Il y a aussi le but de la célébration. De mémoire, je dirai qu'il est triple : se souvenir du défunt en l'aimant, centrer la proclamation foi et la prière liturgique sur la Résurrection du Christ qui a vaincu la mort et nous ouvre l'Espérance de vie éternelle, prier pour le défunt afin qu'il soit sauvé et pour ceux qui vivront sur terre la blessure de la séparation, en se soutenant mutuellement dans l'attente de se retrouver avec le Christ pour toujours (ce qui suppose qu'on s'ouvre à sa miséricorde ).
Sous cet aspect du but de la célébration, le danger est souvent de transformer une célébration riche de la prière de l'Eglise et nourrie de l'Ecriture Sainte en une banale canonisation sentimentale qui ressemble à une "distribution des prix" et à une proclamation de "valeurs" qui fleure bon la religion laïque qui se substitue trop souvent à la nôtre. Le salut, la gravité de la vie, l'espérance dans le pardon sont les principales victimes de cette fausse religion. Je suis de ceux qui pensent qu'on peut et qu'on doit célébrer proprement et valablement dans la forme ordinaire du rite catholique, avec toute l'estime requise pour l'autre forme qui était celle de mon enfance.
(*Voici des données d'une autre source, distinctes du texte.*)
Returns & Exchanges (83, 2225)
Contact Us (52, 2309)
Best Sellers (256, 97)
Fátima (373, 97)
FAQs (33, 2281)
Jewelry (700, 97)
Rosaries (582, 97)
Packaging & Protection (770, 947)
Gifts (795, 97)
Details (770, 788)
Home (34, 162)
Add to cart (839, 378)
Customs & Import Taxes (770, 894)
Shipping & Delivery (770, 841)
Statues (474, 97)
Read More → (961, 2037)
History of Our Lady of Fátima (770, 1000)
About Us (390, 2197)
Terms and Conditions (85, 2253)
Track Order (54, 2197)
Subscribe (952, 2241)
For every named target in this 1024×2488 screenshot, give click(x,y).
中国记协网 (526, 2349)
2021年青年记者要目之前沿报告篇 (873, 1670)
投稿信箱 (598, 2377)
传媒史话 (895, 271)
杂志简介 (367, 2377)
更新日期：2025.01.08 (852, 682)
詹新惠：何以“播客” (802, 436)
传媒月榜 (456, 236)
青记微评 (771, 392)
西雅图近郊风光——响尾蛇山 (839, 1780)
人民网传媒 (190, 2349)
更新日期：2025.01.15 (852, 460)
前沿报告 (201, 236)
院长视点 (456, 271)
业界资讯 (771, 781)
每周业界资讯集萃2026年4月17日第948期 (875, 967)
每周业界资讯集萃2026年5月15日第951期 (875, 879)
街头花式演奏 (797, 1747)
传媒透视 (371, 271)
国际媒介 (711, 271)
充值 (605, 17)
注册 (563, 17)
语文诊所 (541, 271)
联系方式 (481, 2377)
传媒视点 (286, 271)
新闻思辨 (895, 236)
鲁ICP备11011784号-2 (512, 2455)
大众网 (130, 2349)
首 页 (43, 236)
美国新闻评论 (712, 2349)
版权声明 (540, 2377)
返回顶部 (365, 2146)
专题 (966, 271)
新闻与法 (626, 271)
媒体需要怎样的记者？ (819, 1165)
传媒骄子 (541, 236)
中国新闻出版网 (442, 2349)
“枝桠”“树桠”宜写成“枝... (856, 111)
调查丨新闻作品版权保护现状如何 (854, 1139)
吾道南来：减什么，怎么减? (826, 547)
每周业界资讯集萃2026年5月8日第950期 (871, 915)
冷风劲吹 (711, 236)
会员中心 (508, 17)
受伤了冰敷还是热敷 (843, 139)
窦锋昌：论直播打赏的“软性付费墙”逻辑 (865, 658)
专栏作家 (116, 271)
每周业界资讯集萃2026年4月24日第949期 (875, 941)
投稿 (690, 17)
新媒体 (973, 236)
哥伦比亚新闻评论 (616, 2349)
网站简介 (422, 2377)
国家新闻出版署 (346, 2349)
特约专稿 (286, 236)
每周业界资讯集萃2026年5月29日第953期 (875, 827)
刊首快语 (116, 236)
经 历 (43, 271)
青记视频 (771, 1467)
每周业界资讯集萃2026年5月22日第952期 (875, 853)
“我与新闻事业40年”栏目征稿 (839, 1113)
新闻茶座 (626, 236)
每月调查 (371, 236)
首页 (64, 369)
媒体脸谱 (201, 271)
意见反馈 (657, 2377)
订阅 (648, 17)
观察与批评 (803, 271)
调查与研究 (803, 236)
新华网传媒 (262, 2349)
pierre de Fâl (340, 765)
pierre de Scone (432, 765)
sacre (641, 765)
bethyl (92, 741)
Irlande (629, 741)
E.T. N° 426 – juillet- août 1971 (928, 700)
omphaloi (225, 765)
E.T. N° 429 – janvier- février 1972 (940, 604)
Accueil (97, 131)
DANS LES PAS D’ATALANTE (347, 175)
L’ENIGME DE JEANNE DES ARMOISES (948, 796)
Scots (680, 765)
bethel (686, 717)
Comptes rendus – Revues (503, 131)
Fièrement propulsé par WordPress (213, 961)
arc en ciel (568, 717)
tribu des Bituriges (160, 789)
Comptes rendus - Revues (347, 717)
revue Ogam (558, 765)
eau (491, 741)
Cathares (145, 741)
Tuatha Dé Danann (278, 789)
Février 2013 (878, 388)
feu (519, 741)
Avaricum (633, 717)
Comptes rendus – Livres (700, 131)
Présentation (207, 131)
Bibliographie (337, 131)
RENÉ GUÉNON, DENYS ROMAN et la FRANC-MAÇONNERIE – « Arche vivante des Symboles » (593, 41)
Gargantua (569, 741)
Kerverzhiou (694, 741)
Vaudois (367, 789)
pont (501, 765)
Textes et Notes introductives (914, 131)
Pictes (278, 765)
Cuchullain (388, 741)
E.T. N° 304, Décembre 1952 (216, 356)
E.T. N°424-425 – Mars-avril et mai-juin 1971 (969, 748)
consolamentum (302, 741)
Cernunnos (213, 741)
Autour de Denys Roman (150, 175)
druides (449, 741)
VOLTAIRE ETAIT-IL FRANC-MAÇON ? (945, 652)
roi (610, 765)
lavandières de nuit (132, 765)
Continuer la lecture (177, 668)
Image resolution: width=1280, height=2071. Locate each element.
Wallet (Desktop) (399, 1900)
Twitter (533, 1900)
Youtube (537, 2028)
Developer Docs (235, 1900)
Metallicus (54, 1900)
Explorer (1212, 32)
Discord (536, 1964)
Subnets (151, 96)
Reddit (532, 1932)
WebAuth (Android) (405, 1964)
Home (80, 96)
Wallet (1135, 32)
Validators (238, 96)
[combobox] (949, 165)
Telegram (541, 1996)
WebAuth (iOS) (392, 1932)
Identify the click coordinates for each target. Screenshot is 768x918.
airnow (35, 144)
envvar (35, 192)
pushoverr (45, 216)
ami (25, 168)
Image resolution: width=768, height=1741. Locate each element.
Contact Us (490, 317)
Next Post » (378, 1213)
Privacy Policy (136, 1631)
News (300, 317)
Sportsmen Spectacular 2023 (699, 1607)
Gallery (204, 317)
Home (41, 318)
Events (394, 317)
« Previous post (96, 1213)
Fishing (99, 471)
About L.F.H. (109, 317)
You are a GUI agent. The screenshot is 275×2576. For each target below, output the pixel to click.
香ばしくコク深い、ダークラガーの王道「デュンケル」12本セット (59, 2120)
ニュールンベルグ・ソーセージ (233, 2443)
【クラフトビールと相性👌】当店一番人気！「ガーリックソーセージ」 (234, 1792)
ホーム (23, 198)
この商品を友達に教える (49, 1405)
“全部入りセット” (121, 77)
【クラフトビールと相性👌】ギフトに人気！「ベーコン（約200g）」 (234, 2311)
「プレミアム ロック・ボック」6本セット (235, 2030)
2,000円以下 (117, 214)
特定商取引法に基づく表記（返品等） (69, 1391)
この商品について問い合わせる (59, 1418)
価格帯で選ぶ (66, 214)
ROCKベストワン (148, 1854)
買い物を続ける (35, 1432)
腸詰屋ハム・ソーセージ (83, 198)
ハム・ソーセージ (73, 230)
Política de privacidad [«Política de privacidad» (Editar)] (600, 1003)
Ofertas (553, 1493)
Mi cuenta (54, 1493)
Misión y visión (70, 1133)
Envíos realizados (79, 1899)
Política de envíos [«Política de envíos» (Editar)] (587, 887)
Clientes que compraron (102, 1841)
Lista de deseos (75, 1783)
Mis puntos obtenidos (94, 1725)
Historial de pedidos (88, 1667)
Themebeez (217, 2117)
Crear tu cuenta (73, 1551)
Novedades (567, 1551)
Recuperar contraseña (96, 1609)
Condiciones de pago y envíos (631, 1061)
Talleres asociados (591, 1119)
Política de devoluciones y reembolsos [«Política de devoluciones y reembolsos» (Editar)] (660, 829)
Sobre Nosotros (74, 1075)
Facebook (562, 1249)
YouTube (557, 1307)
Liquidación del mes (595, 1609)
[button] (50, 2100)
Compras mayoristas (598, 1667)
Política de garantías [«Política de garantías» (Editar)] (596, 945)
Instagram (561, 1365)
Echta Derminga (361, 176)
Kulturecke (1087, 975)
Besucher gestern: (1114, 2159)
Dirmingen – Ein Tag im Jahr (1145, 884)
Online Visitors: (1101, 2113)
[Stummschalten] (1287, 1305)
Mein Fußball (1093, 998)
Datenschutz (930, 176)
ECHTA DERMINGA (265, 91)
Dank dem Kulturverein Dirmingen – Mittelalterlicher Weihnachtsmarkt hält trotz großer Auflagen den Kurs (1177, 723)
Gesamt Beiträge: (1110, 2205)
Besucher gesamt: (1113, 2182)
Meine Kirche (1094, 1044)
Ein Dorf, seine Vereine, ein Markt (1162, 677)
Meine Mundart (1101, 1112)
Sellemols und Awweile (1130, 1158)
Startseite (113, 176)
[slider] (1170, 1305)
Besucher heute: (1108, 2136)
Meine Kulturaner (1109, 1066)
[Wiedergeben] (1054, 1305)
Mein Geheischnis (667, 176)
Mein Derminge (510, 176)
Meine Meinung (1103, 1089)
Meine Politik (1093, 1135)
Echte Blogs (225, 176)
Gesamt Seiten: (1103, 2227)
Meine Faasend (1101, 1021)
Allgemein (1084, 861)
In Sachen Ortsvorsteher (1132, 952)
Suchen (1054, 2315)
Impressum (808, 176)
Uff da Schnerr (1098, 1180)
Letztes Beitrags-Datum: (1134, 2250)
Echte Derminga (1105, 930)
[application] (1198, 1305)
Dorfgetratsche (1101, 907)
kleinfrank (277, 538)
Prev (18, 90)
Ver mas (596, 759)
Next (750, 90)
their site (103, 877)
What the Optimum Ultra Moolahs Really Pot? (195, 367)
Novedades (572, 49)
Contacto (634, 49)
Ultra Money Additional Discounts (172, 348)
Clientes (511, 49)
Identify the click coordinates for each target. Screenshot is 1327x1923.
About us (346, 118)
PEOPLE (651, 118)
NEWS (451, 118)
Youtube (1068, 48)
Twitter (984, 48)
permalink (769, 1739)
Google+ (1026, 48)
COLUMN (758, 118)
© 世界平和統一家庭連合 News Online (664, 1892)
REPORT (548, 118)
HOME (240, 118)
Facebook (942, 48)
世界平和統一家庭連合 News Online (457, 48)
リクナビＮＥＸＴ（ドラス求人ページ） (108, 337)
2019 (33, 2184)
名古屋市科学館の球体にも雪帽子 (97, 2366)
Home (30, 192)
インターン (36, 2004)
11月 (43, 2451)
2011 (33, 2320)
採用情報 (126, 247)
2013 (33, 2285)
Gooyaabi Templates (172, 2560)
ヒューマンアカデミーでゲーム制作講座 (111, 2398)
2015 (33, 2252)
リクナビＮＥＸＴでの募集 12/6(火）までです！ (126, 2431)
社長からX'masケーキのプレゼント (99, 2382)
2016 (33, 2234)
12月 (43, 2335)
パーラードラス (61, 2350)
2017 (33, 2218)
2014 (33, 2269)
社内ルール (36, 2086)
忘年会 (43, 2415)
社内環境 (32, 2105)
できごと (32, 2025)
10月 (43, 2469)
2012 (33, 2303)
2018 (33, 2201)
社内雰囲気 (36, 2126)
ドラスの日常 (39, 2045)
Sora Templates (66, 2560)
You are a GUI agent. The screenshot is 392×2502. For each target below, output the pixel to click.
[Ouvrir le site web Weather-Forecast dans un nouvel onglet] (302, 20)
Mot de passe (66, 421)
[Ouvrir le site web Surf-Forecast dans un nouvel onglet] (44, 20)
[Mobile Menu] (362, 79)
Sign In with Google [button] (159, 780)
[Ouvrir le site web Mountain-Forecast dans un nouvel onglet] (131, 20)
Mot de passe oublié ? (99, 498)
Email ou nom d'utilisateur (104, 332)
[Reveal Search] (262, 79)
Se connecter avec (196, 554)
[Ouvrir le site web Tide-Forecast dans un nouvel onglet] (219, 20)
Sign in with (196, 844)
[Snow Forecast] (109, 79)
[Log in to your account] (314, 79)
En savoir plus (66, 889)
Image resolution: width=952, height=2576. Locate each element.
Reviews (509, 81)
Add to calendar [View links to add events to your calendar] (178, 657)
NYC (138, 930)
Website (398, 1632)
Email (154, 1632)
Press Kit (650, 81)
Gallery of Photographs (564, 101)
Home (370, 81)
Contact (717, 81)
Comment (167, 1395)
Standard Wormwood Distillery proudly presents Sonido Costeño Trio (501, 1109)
La dernière question qui me vient à l'esprit est celle de la présidence par un prêtre (d'ailleurs lui seul, en vertu du sacrement de l'ordination, peut rendre efficacement le Christ comme tête de l'Eglise, et accomplir des actes que seul le Christ peut poser, ce que signifie le mot "présider"). J'en ai discuté souvent avec mes confrères. J'ai été souvent surpris avec bonheur par l'attachement qui demeure chez eux envers la célébration des funérailles. Tout prêtre sait que c'est là qu'on rencontre des peines immenses, des regrets, des craintes, des révoltes, des manques de foi, des réconciliations aussi ou des âmes incroyables qui tiennent dans la foi et dans la charité les uns envers les autres. Etant moi-même aumônier de clinique (avec des cancers, des fins de vie) en plus du service paroissial, je sais le travail apostolique immense qui peut se faire autour de la fin de vie et de la mort. C'est pourquoi, avec un confrère nous nous disions que nous ne lacherons pas les sépultures tant que ce sera humainement possible (en faisant tout pour que cela puisse le rester). Autant la participation de laïcs éclairés à la préparation et à la célébration des obsèques est belle et profitable (j'en fais l'expérience), autant je ne crois pas à la substitution, surtout pas à notre époque.
Reste enfin à faire la part des choses entre des erreurs pratiques et un esprit de système qui, par le biais de la pratique, tend à effacer ou à diluer la présence irremplaçable du sacerdoce ordonné en régime catholique qui est celui auquel je donne ma foi. Et là, çà et là on se trouve devant un problème beaucoup plus grave et à mon sens mal traité, qui est la destruction insidieuse du sacrement de l'ordination dans certaines pratiques et discours collectifs et idéologiques à tous niveaux. C'est exactement là que je situe le risque de protestantisation de l'Eglise catholique.
Il fallait cébrer la messe de funérailles à St Nicolas du Chardonnet pour assister à un vraie cérémonie.
Pourquoi ne pas avoir choisi St Nicolas du Chardonnet?